Prima especial de servicios El Congreso de la República emitió la Ley 4 de 1992 “[m]ediante la cual se señalan las normas, objetivos y criterios que debe observar el Gobierno Nacional para la fijación del régimen salarial y prestacional de los empleados públicos, de los miembros del Congreso Nacional y de la Fuerza Pública y para la fijación de las prestaciones sociales de los Trabajadores Oficiales y se dictan otras disposiciones, de conformidad con lo establecido en el artículo 150, numeral 19, literales e) y f) de la Constitución Política”.

En su artículo 14, indicó: “ARTÍCULO 14. El Gobierno Nacional establecerá una prima no inferior al 30% ni superior al 60% del salario básico, sin carácter salarial para los Magistrados de todo orden de los Tribunales Superiores de Distrito Judicial y Contencioso Administrativo, Agentes del Ministerio Público delegados ante la Rama Judicial y para los Jueces de la República, incluidos los Magistrados y Fiscales del Tribunal Superior Militar, Auditores de Guerra y Jueces de Instrucción Penal Militar, excepto los que opten por la escala de salarios de la Fiscalía General de la Nación, con efectos a partir del primero (1o.) de enero de 1993.

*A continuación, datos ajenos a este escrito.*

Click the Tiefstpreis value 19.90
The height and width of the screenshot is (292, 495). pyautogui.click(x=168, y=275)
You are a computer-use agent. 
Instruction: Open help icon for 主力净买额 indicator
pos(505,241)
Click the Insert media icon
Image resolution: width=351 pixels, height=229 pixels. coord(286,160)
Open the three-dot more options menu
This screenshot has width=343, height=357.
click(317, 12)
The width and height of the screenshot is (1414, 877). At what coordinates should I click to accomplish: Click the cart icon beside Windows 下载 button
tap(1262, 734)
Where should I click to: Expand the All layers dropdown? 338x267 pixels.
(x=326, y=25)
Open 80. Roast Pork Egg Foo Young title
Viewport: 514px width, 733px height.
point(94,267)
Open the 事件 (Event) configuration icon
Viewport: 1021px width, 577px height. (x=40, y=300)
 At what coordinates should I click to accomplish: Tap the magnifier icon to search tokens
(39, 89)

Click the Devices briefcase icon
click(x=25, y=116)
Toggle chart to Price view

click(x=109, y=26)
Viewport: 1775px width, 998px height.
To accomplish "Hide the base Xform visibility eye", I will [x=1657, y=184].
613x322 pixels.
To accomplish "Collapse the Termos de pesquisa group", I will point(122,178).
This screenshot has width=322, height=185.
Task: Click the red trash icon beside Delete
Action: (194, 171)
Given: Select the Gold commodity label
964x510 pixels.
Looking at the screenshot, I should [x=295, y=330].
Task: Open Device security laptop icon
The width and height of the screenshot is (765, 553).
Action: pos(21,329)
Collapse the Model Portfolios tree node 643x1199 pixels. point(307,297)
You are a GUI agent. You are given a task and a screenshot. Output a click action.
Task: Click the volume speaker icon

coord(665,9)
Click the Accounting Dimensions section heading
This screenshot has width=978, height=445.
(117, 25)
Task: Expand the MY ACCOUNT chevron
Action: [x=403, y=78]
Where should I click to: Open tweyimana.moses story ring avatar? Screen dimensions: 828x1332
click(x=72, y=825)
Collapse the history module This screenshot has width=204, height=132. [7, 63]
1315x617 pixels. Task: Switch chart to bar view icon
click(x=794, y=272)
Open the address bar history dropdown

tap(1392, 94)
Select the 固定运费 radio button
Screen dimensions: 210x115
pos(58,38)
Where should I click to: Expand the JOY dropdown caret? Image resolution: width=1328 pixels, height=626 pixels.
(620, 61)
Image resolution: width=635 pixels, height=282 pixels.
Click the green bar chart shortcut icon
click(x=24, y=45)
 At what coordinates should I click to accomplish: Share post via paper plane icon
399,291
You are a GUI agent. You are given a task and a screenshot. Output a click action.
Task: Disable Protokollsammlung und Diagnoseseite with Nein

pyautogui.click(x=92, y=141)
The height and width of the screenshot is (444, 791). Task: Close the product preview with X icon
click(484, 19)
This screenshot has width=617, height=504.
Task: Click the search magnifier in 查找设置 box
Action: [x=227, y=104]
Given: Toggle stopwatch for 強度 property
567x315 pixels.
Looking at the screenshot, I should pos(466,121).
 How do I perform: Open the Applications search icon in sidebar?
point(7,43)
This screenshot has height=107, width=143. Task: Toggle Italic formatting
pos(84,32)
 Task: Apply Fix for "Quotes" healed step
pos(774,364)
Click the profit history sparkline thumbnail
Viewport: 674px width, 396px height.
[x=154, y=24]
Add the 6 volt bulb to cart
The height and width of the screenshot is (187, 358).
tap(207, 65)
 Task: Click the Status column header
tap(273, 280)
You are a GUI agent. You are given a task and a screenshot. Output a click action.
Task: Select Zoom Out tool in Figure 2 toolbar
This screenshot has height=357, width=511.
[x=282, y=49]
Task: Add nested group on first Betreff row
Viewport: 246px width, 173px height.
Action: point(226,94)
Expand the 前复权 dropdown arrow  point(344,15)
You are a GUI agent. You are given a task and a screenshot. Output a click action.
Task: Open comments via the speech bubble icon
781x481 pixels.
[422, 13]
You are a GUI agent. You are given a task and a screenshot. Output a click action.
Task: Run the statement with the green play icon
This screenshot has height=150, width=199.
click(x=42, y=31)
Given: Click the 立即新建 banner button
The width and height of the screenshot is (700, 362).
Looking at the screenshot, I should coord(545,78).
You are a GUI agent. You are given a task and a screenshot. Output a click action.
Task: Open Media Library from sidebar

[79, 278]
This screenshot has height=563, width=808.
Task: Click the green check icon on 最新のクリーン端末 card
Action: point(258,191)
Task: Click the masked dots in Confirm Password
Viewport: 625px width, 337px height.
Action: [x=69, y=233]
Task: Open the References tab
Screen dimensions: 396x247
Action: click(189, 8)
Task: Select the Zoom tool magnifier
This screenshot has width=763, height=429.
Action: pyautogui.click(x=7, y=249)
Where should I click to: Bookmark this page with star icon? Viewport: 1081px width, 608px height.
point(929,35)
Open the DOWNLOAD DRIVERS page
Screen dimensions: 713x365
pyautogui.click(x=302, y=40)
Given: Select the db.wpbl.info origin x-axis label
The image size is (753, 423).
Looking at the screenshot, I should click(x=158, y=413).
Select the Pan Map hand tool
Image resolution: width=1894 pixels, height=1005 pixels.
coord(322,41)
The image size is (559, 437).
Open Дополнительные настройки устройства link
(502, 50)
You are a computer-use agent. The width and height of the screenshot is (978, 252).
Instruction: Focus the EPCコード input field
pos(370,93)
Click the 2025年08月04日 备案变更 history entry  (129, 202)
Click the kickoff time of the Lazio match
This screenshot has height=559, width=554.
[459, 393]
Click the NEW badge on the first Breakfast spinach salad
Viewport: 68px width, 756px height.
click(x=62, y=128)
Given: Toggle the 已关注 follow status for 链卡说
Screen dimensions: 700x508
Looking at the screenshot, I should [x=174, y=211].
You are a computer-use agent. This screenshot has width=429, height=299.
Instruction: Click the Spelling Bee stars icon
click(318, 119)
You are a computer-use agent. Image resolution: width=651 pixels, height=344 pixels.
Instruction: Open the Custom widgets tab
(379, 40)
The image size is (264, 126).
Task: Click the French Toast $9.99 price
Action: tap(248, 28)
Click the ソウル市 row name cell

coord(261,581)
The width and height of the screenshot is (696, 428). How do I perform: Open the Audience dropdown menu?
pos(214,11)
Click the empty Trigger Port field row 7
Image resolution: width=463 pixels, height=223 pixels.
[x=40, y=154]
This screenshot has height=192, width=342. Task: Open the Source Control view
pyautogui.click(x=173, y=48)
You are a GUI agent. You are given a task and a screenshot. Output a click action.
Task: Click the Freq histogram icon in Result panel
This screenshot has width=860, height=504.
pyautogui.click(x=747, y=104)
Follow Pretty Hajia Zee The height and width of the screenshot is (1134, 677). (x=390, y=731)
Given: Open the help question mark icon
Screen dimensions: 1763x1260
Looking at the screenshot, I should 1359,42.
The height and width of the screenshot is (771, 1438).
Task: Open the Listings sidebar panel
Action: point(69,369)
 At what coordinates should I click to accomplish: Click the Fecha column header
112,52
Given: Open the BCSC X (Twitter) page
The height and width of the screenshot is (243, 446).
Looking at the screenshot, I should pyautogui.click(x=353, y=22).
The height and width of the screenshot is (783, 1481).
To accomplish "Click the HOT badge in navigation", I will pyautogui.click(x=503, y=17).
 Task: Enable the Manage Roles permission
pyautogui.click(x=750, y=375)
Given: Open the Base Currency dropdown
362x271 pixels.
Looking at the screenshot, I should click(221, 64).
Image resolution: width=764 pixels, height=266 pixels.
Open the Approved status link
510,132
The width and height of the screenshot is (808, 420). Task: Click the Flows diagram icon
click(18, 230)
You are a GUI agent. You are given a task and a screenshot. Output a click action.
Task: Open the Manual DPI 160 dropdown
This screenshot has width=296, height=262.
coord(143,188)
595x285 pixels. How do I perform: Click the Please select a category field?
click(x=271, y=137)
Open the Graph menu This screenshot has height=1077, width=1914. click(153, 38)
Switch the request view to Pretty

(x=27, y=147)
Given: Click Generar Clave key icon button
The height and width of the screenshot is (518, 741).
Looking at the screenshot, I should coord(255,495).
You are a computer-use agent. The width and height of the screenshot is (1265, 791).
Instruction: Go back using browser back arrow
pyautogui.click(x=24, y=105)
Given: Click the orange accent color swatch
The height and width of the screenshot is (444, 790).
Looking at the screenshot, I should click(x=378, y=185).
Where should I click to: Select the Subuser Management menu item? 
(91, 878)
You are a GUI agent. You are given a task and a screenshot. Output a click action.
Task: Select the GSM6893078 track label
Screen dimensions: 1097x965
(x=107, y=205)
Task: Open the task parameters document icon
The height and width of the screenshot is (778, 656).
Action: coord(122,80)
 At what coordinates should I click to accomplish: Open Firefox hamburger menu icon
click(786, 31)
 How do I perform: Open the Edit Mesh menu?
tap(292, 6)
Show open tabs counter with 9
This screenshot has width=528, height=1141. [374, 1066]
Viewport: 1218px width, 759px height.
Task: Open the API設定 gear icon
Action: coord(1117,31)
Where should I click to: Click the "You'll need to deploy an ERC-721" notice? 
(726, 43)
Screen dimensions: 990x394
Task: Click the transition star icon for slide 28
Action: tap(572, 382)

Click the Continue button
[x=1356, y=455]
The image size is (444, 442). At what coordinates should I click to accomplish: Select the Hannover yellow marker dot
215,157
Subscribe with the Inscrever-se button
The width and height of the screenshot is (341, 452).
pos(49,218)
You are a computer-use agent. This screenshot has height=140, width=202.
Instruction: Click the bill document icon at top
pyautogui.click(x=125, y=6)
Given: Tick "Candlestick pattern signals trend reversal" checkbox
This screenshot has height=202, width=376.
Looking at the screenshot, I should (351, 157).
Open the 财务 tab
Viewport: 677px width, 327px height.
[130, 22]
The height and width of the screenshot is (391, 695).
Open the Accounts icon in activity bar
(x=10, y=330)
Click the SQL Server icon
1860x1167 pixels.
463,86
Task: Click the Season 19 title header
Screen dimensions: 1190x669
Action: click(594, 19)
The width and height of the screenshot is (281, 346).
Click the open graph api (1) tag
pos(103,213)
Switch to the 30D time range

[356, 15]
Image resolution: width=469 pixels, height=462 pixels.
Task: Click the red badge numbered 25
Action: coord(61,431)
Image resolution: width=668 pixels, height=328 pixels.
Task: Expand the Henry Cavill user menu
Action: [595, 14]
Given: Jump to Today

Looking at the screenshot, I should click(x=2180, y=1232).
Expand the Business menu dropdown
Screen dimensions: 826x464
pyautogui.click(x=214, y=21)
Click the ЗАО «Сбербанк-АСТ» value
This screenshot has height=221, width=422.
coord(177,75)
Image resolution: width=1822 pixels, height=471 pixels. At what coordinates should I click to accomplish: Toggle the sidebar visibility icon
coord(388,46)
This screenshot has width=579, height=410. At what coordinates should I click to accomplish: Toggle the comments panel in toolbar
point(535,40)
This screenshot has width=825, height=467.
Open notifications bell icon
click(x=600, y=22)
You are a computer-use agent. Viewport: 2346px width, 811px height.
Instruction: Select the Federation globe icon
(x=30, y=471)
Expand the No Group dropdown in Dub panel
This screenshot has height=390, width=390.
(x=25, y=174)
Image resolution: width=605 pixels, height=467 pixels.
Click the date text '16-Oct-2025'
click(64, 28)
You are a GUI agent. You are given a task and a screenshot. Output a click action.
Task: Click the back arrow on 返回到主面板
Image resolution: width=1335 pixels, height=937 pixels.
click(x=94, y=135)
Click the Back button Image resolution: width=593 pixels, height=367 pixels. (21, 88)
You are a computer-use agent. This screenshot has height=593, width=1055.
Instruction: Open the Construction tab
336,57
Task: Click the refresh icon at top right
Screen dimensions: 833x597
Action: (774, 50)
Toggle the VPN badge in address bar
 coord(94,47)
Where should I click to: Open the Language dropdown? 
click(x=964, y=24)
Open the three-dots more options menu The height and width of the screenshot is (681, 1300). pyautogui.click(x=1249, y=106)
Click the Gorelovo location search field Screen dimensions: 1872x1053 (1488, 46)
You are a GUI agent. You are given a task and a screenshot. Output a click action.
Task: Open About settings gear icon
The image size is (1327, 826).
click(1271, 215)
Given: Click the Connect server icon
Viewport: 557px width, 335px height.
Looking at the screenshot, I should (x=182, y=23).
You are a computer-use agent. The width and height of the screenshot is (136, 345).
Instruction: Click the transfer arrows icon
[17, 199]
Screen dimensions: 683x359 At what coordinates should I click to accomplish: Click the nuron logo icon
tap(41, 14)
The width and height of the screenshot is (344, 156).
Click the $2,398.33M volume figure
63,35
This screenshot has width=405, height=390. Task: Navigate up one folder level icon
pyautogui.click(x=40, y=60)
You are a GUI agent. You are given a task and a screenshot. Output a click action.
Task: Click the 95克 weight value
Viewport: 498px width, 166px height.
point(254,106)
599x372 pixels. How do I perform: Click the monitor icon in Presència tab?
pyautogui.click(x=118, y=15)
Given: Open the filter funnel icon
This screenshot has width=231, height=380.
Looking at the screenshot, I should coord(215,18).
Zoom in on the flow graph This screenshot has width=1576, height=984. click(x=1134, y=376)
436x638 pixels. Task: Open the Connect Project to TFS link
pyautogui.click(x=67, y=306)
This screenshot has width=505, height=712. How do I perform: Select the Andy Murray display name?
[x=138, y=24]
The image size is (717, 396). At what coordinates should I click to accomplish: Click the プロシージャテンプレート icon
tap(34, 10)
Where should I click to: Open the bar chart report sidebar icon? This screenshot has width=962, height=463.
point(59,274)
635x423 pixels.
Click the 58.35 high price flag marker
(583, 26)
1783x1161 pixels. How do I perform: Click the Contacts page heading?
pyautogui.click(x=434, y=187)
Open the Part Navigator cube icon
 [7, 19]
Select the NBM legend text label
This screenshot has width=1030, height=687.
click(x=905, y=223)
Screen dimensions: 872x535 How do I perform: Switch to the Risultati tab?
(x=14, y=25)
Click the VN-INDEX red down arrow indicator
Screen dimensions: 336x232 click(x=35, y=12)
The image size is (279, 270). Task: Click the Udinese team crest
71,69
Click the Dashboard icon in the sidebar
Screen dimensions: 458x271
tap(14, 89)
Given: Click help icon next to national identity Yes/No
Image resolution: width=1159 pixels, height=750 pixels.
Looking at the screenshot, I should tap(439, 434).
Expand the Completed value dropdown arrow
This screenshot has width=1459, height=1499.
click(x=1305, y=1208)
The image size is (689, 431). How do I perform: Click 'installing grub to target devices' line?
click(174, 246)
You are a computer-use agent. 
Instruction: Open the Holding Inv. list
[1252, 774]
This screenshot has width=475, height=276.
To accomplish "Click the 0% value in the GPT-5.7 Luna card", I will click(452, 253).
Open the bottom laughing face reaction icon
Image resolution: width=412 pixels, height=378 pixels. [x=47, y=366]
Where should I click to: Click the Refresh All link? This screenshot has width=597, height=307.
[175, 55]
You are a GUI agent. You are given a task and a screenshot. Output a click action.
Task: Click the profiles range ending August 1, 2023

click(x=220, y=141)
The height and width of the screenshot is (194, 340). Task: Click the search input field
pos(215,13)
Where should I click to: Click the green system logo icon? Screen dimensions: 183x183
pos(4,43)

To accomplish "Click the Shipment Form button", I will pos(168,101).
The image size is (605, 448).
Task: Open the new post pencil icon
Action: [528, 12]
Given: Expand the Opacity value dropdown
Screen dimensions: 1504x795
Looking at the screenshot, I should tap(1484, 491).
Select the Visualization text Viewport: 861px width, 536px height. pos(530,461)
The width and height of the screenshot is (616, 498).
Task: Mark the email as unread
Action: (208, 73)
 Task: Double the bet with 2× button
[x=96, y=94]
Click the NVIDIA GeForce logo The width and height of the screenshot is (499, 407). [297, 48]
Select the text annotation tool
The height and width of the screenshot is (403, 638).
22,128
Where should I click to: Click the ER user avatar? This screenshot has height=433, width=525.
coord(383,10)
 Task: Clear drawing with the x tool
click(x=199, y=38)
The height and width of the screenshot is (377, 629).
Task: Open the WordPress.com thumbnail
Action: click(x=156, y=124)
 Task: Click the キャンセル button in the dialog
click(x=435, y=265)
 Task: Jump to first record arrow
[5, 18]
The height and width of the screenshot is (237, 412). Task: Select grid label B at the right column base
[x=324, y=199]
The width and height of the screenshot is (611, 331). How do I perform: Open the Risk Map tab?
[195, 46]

Igualmente tendrán derecho a la prima de que trata el presente artículo, los delegados departamentales del Registrador Nacional del Estado Civil, los Registradores del Distrito Capital y los niveles Directivo y Asesor de la Registraduría Nacional del Estado Civil.

PARÁGRAFO. Dentro del mismo término revisará el sistema de remuneración de funcionarios y empleados de la Rama Judicial sobre la base de la nivelación o reclasificación atendiendo criterios de equidad”. Al respecto, la Corte Constitucional emitió la sentencia C-279 de 1996, en la que declaró la exequibilidad de, entre otras frases, “sin carácter salarial”, del artículo 14 de la Ley 4 de 1992.

En virtud del artículo 14 ibidem, el Gobierno Nacional emitió el Decreto 57 de 1993, mediante el cual dictó “[…] normas sobre el régimen salarial y prestacional para los servidores públicos de la rama judicial y de la justicia penal militar y se dictan otras disposiciones”. En su artículo 6, definió: “En cumplimiento de lo dispuesto en al artículo 14 de la Ley 4a. de 1992, se considerará como Prima, sin carácter salarial, el treinta por ciento (30%) del salario básico mensual de los Magistrados de todo orden de los Tribunales Superiores de Distrito Judicial y Contencioso Administrativo, de los Jueces de la República, de los Magistrados y Fiscales del Tribunal Superior Militar, los Auditores de Guerra y Jueces de Instrucción Penal Militar”.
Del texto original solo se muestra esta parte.